- _Consigne 1_:
Répondez à ces questions à partir de l'extrait :
(a) Quelle loi venait d'être votée ?
(b) Quel chiffre est donné pour suggérer la lettre A ?
(c) Quel moteur de recherche est cité en exemple ?

- _Extrait du texte_:
17 - Des hiéroglyphes contre les grandes oreilles ?
Par Jacques Favier le 30 avr. 2015, 13:36 - du secret - Lien permanent
Dans le climat suscité par le vote de la loi sur le renseignement, j'ai continué à me demander ce que les petites cervelles derrière les grandes oreilles pouvaient ou non comprendre de nos affaires. J'en étais à me demander si en écrivant ainsi le mot "b0mbe" on échappait aux algos ou au contraire si ça les excitait.
Je reviendrai une autre fois sur les algos. Car en vérité deux choses ont alors ramené mes pensées vers... mes (lointaines!) études d'égyptologie. La première c'est cette petite image un peu naïve qui traine partout sur Internet, et qui est réputée mesurer je ne sais quelle souplesse de votre cerveau. Il parait que certains ne parviennent jamais à lire ledit message "leet speak" . Dites-moi qu'ils ne travaillent pas pour les renseignements généraux...
J'ai lu cela comme le journal et ne crois pas être plus malin qu'un autre. J'ai donc regardé rapidement ce qui se disait à ce sujet sur Internet, mais (mis à part un commentaire pour dire que c'était plutôt plus facile que certains post d'adolescents sur Facebook, ce qui est une remarque féconde) je n'ai rien trouvé d'excitant.
Il s'agit en réalité d'un simple "code de César" dans lequel la suggestion subliminale (le 4 pour A, etc) est presque systématique ce qui augmente encore la vitesse d'acquisition. La prouesse du cerveau qui lit cela est moindre que celle que vous réalisez en lisant un message manuscrit. Vous parvenez à lire des milliers de formes de A plus ou moins similaires à des 4, des a typographiques ou manuscrits, des formes cursives ou non... Seulement vous ne le faites aisément dans votre langue. Essayez maintenant avec ce massage codé identiquement, et écrivez moi si vous l'avez lu à la même vitesse que le message français.
Big Mother connaissant a priori l'allemand et l'urdū autant que l'anglais ou le français, il est peu probable cependant que ces petits jeux offrent un rempart au cassage... Plus amusants sont les exercices où l'on ôte des lettres (ce qui n'est pas de nature à rebuter un lecteur d'arabe ou d'hébreu, langues qui ne notent pas les voyelles) ou ceux où l'on en permute. Cela reste des jeux dignes du Journal de Mickey. En réalité, toute forme de grammaire est une béance pour le casseur. L'orthographe d'un illettré (et le T9 d'un ado!) offrent sans doute une plus grande résistance à la machine, comme s'en sont plaints certains moteurs de recherche (voir le cas de Bing) ... A moins que l'usage de la belle langue française, telle qu'établie par Vaugelas et codifiée par Grevisse, ne soit jugée inquiétante par les algos?

Lignes du jeu de données
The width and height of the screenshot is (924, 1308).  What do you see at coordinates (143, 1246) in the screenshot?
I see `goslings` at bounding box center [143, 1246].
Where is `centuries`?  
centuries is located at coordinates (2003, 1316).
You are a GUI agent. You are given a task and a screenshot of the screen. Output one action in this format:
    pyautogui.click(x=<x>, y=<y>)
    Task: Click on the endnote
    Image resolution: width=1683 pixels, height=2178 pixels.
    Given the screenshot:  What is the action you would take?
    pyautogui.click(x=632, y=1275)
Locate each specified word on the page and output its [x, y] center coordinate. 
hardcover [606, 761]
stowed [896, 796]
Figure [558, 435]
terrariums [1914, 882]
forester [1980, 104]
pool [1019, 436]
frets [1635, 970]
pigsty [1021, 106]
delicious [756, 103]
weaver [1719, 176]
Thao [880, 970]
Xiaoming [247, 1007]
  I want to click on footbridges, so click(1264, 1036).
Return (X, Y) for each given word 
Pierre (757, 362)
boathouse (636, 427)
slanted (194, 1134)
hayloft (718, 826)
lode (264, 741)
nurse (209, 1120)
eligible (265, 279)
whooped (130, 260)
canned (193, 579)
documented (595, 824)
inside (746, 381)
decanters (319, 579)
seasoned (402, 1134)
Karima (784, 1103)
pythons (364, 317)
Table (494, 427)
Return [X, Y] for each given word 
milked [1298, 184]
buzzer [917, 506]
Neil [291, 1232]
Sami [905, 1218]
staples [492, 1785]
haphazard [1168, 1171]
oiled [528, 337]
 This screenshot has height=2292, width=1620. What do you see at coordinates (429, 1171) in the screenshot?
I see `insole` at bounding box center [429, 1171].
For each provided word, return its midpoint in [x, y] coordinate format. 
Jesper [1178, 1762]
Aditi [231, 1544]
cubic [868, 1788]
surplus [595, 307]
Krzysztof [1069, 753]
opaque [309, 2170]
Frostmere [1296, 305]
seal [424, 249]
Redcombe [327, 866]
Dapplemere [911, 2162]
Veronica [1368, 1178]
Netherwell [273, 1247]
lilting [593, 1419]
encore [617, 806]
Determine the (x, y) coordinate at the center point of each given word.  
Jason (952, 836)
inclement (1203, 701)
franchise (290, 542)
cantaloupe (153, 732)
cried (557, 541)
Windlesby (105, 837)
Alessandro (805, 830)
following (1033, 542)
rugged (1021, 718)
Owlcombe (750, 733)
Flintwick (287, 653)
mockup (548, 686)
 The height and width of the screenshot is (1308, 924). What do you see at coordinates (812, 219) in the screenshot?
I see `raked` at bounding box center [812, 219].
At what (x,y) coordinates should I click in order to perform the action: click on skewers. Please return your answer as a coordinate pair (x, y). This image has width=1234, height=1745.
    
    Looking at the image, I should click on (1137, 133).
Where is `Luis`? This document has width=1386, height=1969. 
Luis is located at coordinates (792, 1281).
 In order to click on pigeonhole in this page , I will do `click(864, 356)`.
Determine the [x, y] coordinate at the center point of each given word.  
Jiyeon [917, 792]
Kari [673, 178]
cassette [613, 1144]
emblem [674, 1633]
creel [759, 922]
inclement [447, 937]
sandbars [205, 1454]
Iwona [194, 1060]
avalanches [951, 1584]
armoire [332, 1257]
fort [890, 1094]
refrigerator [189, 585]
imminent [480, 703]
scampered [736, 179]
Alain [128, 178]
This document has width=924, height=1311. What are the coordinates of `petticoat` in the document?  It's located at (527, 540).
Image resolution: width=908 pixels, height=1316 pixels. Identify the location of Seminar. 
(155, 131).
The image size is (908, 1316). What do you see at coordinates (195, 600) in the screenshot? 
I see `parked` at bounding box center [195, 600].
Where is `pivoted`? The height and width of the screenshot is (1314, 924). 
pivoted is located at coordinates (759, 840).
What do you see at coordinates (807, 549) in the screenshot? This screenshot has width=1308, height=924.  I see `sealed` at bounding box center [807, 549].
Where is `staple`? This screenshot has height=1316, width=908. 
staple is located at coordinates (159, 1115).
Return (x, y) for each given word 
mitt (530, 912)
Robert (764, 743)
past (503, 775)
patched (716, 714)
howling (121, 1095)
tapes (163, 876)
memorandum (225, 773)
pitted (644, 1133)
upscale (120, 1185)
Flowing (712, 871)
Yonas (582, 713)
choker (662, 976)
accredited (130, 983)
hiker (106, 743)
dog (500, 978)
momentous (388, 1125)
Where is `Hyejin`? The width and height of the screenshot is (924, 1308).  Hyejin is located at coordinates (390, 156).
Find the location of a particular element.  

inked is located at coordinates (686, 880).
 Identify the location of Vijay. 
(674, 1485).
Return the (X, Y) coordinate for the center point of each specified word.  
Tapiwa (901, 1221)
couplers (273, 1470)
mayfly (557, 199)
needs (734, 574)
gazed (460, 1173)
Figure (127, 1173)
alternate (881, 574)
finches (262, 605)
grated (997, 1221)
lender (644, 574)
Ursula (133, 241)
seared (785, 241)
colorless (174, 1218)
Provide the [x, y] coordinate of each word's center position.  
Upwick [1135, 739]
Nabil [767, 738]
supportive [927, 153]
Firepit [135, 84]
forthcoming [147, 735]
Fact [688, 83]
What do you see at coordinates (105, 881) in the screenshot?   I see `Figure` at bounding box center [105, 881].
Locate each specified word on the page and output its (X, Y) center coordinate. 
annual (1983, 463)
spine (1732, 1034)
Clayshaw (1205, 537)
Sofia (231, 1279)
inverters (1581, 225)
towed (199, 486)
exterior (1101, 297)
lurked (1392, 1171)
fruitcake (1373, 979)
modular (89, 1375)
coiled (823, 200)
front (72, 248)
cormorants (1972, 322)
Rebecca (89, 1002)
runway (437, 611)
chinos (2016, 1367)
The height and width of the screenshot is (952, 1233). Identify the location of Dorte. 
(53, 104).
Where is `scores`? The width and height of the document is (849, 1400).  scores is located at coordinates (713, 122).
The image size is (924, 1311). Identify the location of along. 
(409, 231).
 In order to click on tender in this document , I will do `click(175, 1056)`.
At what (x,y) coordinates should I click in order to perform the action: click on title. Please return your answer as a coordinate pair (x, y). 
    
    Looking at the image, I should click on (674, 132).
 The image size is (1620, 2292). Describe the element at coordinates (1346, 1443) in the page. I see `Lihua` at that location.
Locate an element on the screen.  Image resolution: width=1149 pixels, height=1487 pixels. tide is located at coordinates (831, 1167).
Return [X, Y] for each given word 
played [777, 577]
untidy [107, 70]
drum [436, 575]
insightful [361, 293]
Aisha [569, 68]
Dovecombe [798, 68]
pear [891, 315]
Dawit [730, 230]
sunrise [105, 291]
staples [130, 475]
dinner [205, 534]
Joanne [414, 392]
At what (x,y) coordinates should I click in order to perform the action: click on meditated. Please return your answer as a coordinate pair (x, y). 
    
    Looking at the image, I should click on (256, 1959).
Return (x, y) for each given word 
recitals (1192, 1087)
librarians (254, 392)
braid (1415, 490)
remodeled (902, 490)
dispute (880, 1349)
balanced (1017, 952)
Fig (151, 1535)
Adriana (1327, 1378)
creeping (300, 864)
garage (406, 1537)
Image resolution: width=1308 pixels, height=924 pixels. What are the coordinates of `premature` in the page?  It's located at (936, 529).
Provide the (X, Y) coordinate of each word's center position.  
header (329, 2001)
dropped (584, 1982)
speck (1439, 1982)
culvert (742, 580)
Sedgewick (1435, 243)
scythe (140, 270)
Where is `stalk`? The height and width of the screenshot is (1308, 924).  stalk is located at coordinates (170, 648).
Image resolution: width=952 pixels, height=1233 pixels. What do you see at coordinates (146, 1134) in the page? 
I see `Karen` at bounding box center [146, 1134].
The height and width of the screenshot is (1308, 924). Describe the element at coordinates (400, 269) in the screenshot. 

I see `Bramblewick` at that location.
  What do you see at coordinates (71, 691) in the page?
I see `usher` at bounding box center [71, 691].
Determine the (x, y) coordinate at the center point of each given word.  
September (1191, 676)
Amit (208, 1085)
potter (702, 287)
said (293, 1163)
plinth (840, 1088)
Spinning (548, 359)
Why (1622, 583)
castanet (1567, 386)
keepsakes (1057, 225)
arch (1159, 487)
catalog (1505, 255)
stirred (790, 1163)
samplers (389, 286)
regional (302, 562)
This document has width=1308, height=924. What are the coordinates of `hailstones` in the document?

- _Consigne 2_: Reproduisez à l'identique les entrées, depuis la première ligne des entrées jusqu'à la ligne contenant "staples [492, 1785]", ces deux bornes comprises.

- _Réponse complète 1_:
(a) La loi sur le renseignement.
(b) Le 4.
(c) Bing.

- _Réponse complète 2_:
The width and height of the screenshot is (924, 1308).  What do you see at coordinates (143, 1246) in the screenshot?
I see `goslings` at bounding box center [143, 1246].
Where is `centuries`?  
centuries is located at coordinates (2003, 1316).
You are a GUI agent. You are given a task and a screenshot of the screen. Output one action in this format:
    pyautogui.click(x=<x>, y=<y>)
    Task: Click on the endnote
    Image resolution: width=1683 pixels, height=2178 pixels.
    Given the screenshot:  What is the action you would take?
    pyautogui.click(x=632, y=1275)
Locate each specified word on the page and output its [x, y] center coordinate. 
hardcover [606, 761]
stowed [896, 796]
Figure [558, 435]
terrariums [1914, 882]
forester [1980, 104]
pool [1019, 436]
frets [1635, 970]
pigsty [1021, 106]
delicious [756, 103]
weaver [1719, 176]
Thao [880, 970]
Xiaoming [247, 1007]
  I want to click on footbridges, so click(1264, 1036).
Return (X, Y) for each given word 
Pierre (757, 362)
boathouse (636, 427)
slanted (194, 1134)
hayloft (718, 826)
lode (264, 741)
nurse (209, 1120)
eligible (265, 279)
whooped (130, 260)
canned (193, 579)
documented (595, 824)
inside (746, 381)
decanters (319, 579)
seasoned (402, 1134)
Karima (784, 1103)
pythons (364, 317)
Table (494, 427)
Return [X, Y] for each given word 
milked [1298, 184]
buzzer [917, 506]
Neil [291, 1232]
Sami [905, 1218]
staples [492, 1785]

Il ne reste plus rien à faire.